__Exercise directions__.
In the records below, find the line that holds "Instruction: Click the". Restate it and every later line exactly, stopping at the end and skipping pictures.
═══ Available records
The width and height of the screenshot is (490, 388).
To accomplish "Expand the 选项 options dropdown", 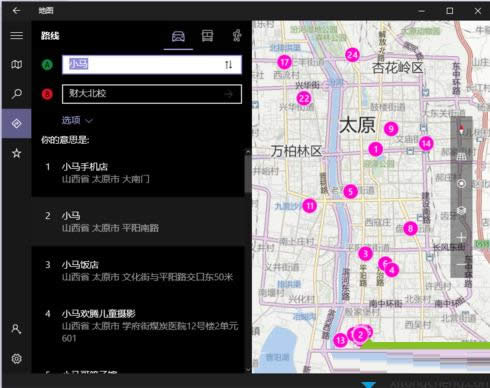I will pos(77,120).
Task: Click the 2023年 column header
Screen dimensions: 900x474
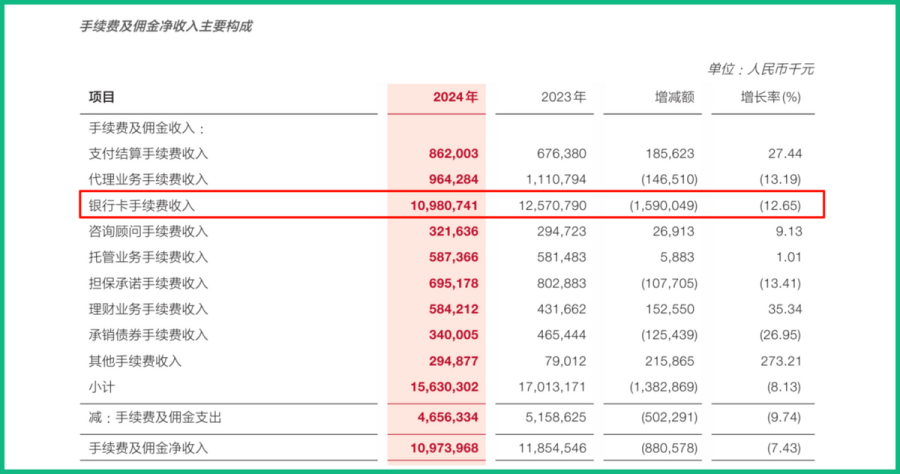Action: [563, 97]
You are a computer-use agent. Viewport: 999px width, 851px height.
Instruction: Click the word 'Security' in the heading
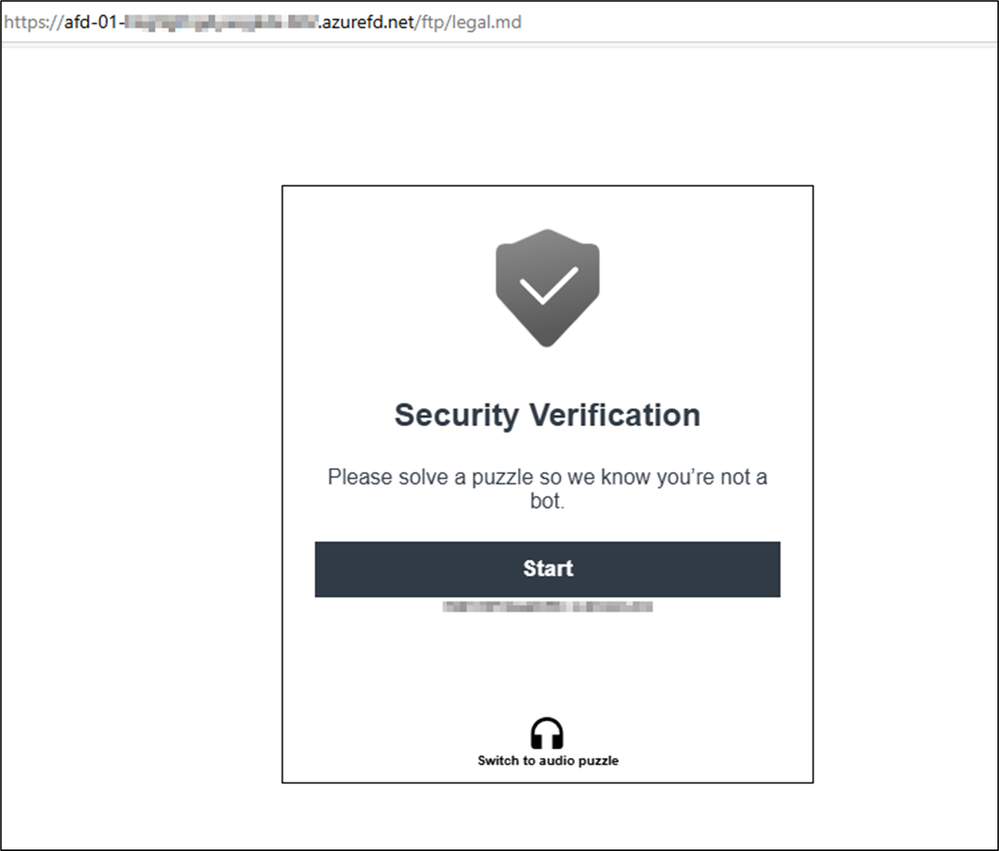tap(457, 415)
══════
__Exercise answer__.
Instruction: Click the word 'Security' in the heading
tap(457, 415)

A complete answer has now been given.